Contributi ridotti della metà rispetto al minimo per i 56mila iscritti all’albo degli avvocati ma non ancora alla Cassa forense. Stesso trattamento per i 30mila legali già iscritti alla Cassa ma a rischio cancellazione perché non ce la fanno a pagare. Non sono pochi i nodi che il neo-presidente della Cassa forense, Nunzio Luciano, dovrà affrontare.
A cominciare dall’applicazione dell’articolo 21 della riforma dell’ordinamento forense, che impone l’obbligo contestuale d’iscrizione albo-cassa e turba i sonni di circa 56mila legali. Un onere che richiede una capacità finanziaria che i giovani non hanno. La Cassa è ora come una fortezza assediata: chi è fuori vorrebbe entrare e chi sta dentro potrebbe dover uscire. Certo non per sua volontà, ma perché perde capacità contributiva, situazione con cui si confrontano circa 30 mila legali.
Mentre i non iscritti sono soprattutto al Sud, chi rischia la cancellazione sta anche al Nord. «La Lombardia è la seconda regione, dopo la Campania, in cui sono iscritti i 30mila a rischio – spiega Nunzio Luciano -. La mia convinzione, anche se preciso che sarà il Comitato a decidere, è che anche a loro vada esteso il trattamento che la bozza riserva ai 56 mila ancora fuori. Trovo legittima anche la richiesta di riconoscere la stessa possibilità a tutti eliminando l’emendamento introdotto nella bozza di regolamento che limita i vantaggi agli under 35: non si possono fare discriminazioni sull’età».
La prima riunione in cui il Comitato esaminerà la bozza di regolamento ci sarà a fine mese. Le norme di favore prevedono la possibilità di pagare la metà del contributo minimo, con la possibilità di colmare il gap entro i 10 anni. Un salvagente che, per una parte dell’avvocatura, rischia di mandare a fondo chi cerca di porgerlo.
«Premesso che la solidarietà è un dovere nei limiti in cui uno può permettersela – spiega il presidente dell’Unione Camere civili, Renzo Menoni – temo che sarà necessaria un’interposizione della Cassa per far andare in pensione chi ha una contribuzione molto bassa». Luciano è più ottimista: «Non condivido le proccupazioni sulle sorti della Cassa: chi verserà poco prenderà poco ma, a differenza dell’Inps, noi offriamo la possibilità ai colleghi di sanare la loro posizione integrando quanto versato».
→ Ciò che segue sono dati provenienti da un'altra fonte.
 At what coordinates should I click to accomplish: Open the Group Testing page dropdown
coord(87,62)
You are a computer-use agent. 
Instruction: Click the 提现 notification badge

Quindi per entrare o restare dovrebbe bastare poco. Per l’ex presidente Alberto Bagnoli era il prezzo di un caffè: «I caffè sono due – sostiene Luciano -: 700 euro l’anno». Ma Luciano precisa che c’è dell’altro in cantiere: «Dobbiamo varare un regolamento di assistenza attiva: contiamo di farlo entro l’anno e di presentarlo in una conferenza nazionale dedicata al tema. Pensiamo al microcredito, ma anche ai finanziamenti europei per la piccola e media impresa, circa 100 miliardi. È importante formare una nuova classe di avvocati guardando al mercato: inutile sfornare migliaia di civilisti se la richiesta è un’altra». Motivo di soddisfazione per il neo presidente è un dato non ancora consolidato: «Gli avvocati che hanno pagato i contributi nell’ultimo anno sono il 90%, temevamo un calo, evidentemente c’è un attaccamento alla professione».
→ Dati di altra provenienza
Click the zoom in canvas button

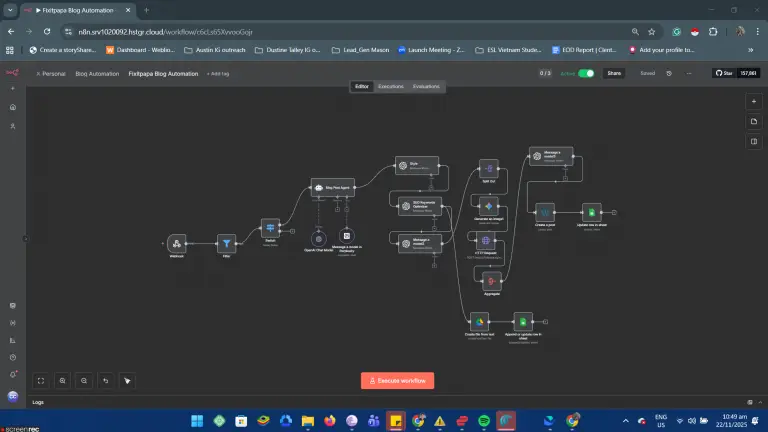click(x=62, y=380)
Per il neo presidente però l’Associazione nazionale giovani avvocati ha in serbo un’altra richiesta. «Per arrivare alla pensione – spiega il presidente, Nicoletta Giorgi – è necessario avere la possibilità di iscrizione retrodatata oltre i tre anni previsti e senza distinzioni di età. Naturalmente pagando quanto dovuto a rate». E così la posta si alza.